101 Natural History Books That You Should Read Before You Die
6. Alexander Skutch’s A Naturalist on a Tropical Farm
Alexander Skutch needs little introduction to any enthusiast of tropical birds. Skutch was born in the United States, but he spent more than sixty years living on a small farm in southern Costa Rica observing and writing about Neotropical ornithology, natural history, and conservation.
In A Naturalist on a Tropical Farm (published in 1980), Skutch recounts the pleasures and pains of his years living under what would be for many of us quite primitive conditions on the edge of the jungle while pursuing his Thoreau-esque quest to “live simply in an unspoiled natural setting, while studying nature like a scientist, all without harming the objects of my study, or the other living things around me.”
Early chapters tell of his finding of the farm on the Pacific slope of southern Costa Rica, the cycle of the seasons, and his initial attempts at building and planting. Further into the book, the focus shifts to the plants, animals, and particularly the birds of the surrounding region.

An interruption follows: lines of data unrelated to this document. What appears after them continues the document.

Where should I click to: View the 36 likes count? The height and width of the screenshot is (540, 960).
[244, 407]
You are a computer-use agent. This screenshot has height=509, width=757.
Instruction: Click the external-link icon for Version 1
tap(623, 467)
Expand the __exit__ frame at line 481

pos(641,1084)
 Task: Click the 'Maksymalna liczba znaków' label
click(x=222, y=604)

Skutch had a wonderful eye for detail, and he gives his readers the stories of particular species in narrative form – throughout his life, even though he was the author or co-author of more than 200 papers and technical publications, he was opposed to what he regarded as excessive reliance on quantification and statistics. While his first love is clearly the wild birds at the edges of his farm, he also recounts stories of the care and raising of the domestic livestock that provided him with the food and transport that made life on the farm possible. Some of these accounts – like a discussion of the parasites that infected cattle – are not for the squeamish, but it is clear throughout that he held a deep affection for and appreciation of the animals that served him.
His style of writing, although certainly “old school,” immediately draws the reader in with a deep meditative cadence that weaves back and forth between specific observations of behaviors and events and Skutch’s interpretations and the concerns that emerge from his personal philosophy.

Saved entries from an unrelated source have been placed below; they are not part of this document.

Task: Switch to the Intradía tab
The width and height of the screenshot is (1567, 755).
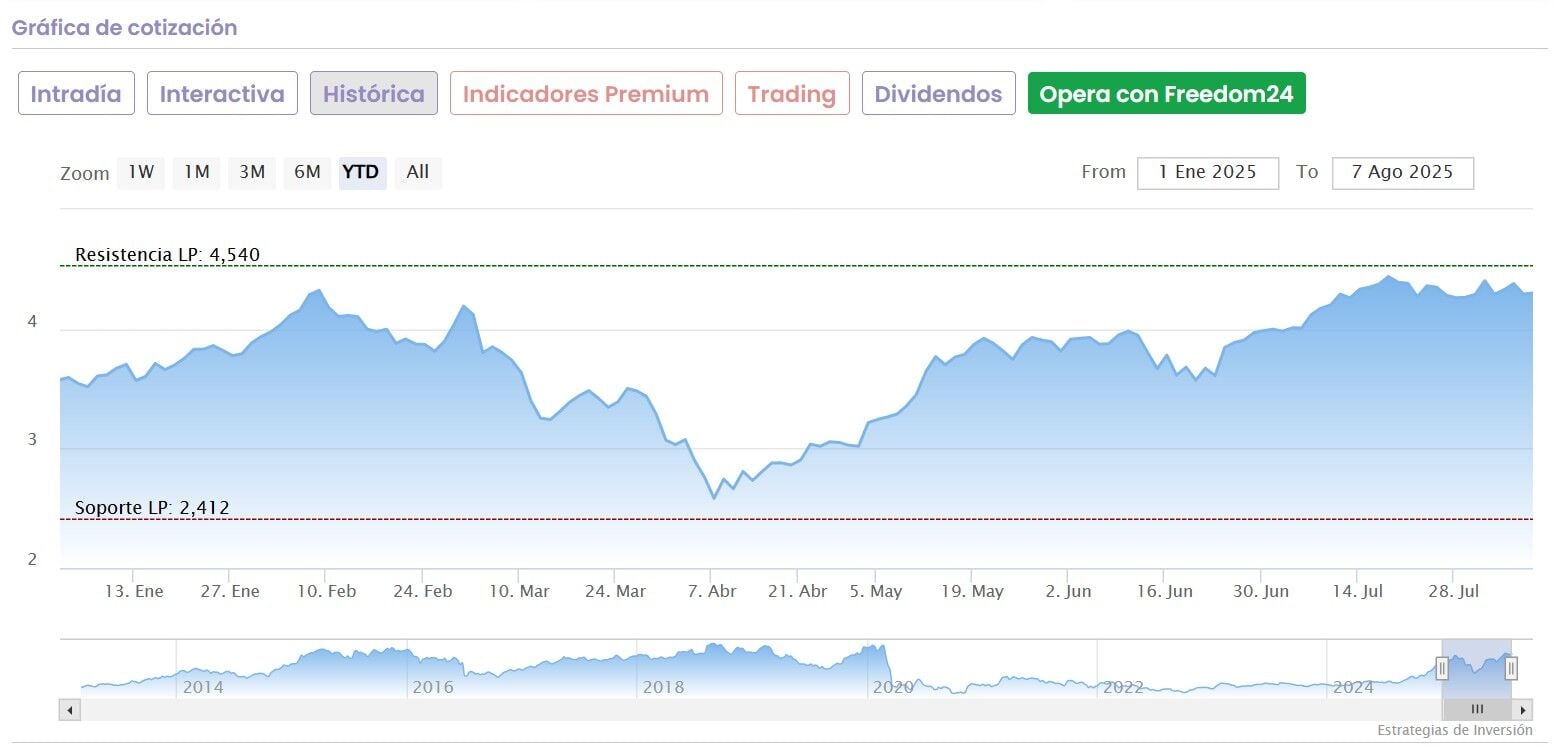Action: pos(76,94)
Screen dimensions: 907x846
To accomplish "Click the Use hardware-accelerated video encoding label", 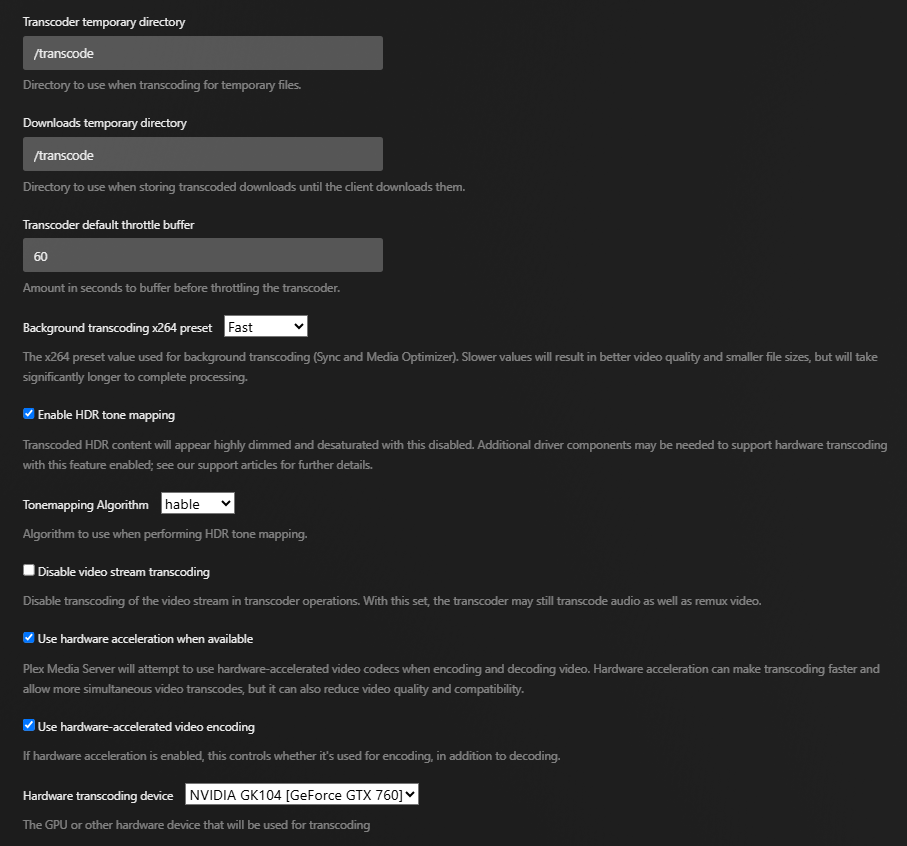I will pyautogui.click(x=146, y=727).
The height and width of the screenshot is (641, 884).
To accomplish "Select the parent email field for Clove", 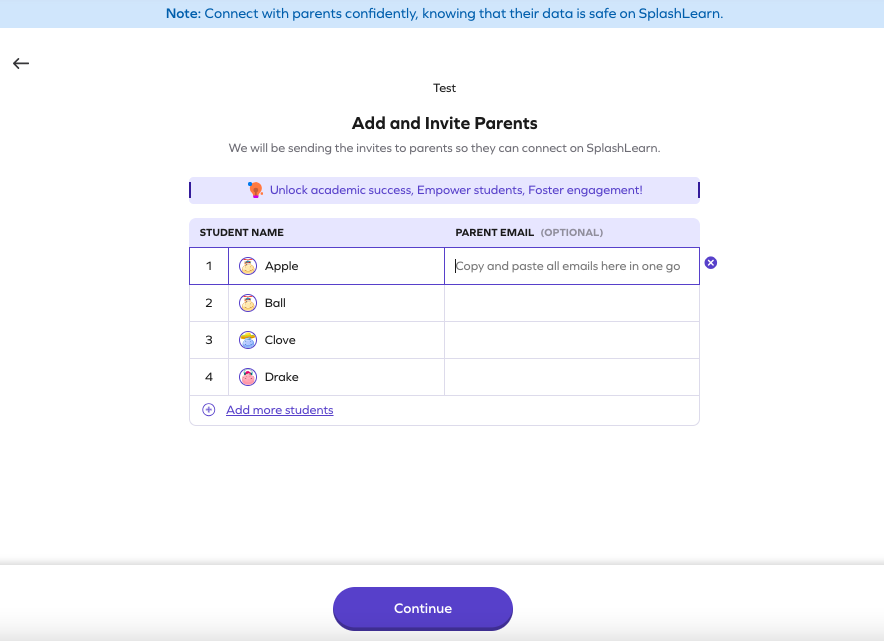I will (x=571, y=339).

Skutch was intensely concerned with the destruction of the remaining wild areas of the tropics and deeply committed to having as little impact as possible on the species that he encountered. Yet he was also guilty of paradox – he kills any snake that he sees threatening a nesting bird, and then wonders at his inconsistency at taking sides in a war of predator and prey.

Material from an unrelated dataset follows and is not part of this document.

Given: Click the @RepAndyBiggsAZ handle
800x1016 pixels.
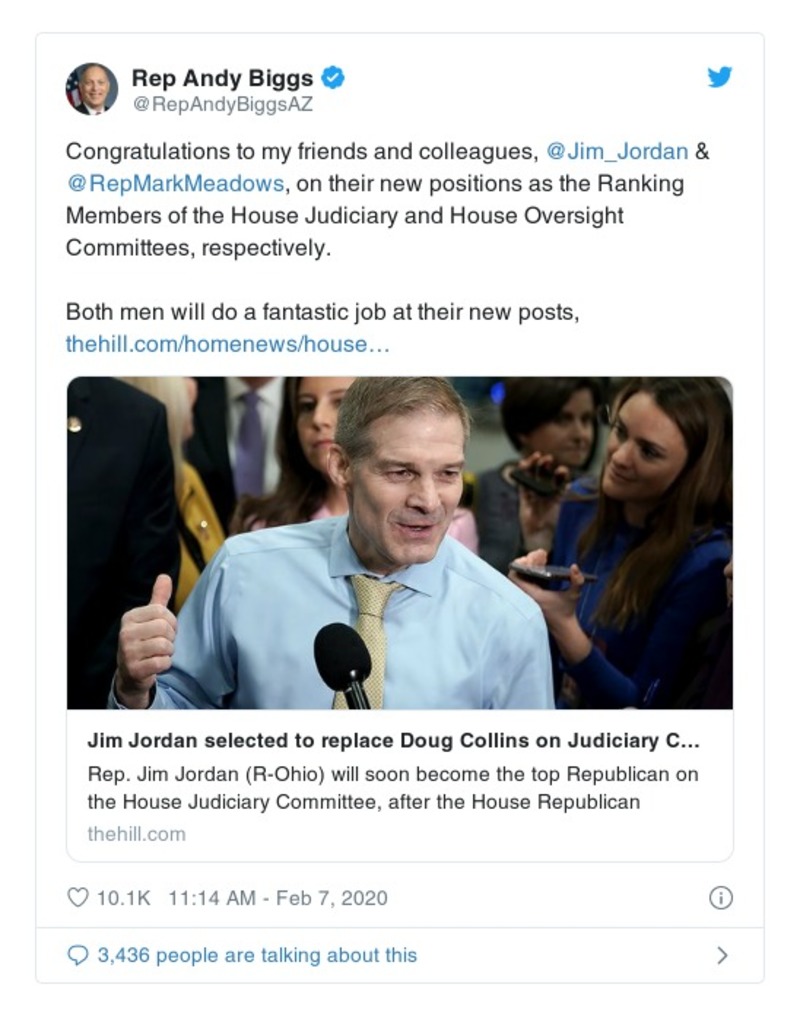Looking at the screenshot, I should coord(222,104).
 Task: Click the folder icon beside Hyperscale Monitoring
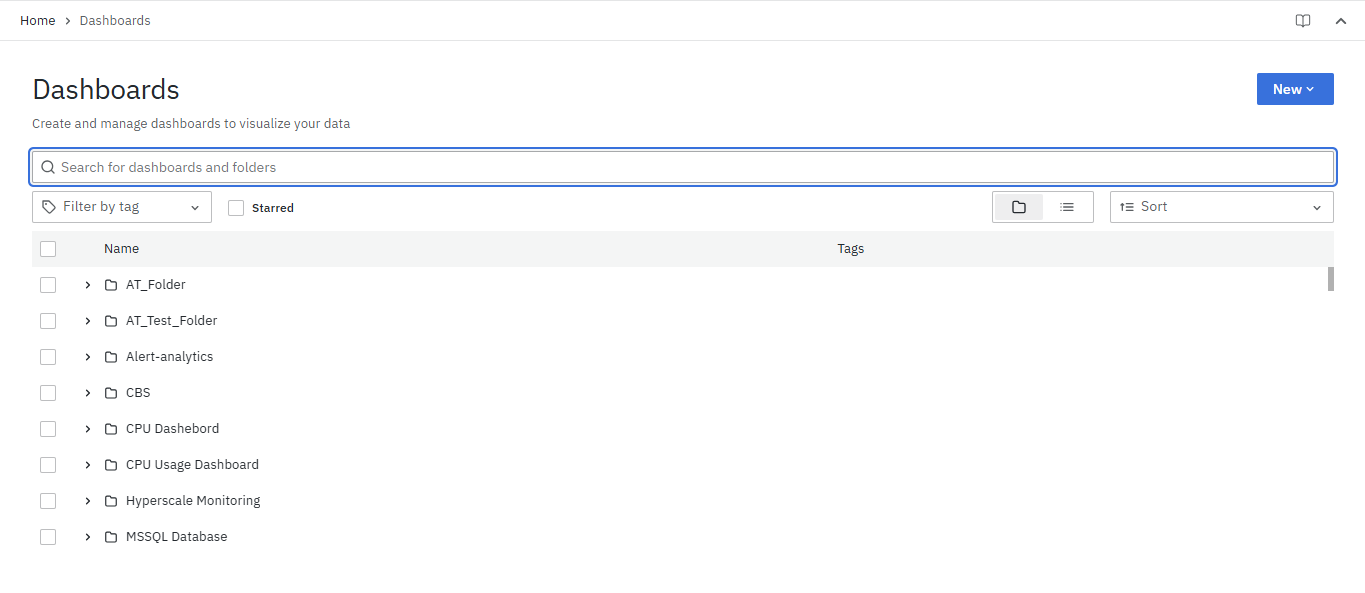(x=112, y=501)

He had the luxury of observing the wildlife of Costa Rica while much of the country was still relatively untrammeled and before the rise of insistent “eco-tourism” had turned bird watching into a contact sport. It is our generation’s luxury to have had such an astute observer of nature leave a written account that cannot but draw one to appreciate at least some of the remains of the world that he saw in a more complete form.